Under common law, citizens could not sue the sovereign. The New Jersey Tort Claims Act is somewhat more liberal – but with very specific limits. When a person is injured due to a dangerous condition of public property, the Act does permit recovery, provided the plaintiff can prove each element enunciated by the Legislature. Since the Act includes a statement of legislative intent to broadly limit public entity liability, courts are to exercise restraint when novel theories are presented.
In Sherman v. Rutgers, the plaintiff alleged that she fell while walking to her car after attending a Rutgers football game against Louisville. She had left the game at halftime and was walking along a sidewalk near the Hale athletic center when she observed lights on in the building. Thinking that she saw football players inside, she took a turn off the sidewalk to get closer to the building to peer into the window. Intent on the window, she did not pay attention to the ground in front of her. Bordering the edge of the sidewalk was a retaining wall that protected a well between the sidewalk and the building designed to address waterproofing for the building. The plaintiff tripped over the retaining wall dislocating both arms and sustaining fractures for which surgery was required.
The plaintiff complained that the area was poorly lit and a dangerous condition of the public property. Rutgers countered that the plaintiff’s detour from the sidewalk was unforeseeable. As such, it was clear that the plaintiff did not use the property with objective due care as required by the Act. Moreover, with no other such accidents reported since the area was constructed in 2007, it had not acted palpably unreasonably, i.e. it was not manifest and obvious that the university should have taken some action to adress any alleged condition.

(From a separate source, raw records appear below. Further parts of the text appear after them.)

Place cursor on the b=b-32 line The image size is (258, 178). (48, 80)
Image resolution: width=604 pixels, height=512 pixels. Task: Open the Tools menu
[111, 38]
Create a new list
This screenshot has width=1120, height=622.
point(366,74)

The Appellate Division affirmed summary judgment for the university. The court agreed that walking perpendicular to the sidewalk towards the building’s opaque glass walls to look into a window was not a normal, foreseeable use of the walkway. Had the plaintiff walked along the direction of the sidewalk, she would not have been injured. Moreover, the lighting would have been sufficient to safely traverse the walkway had she not chosen to peek in the windows to see the football players. The court was not persuaded she had been drawn off course by “an attractive display” inside the building at eye level.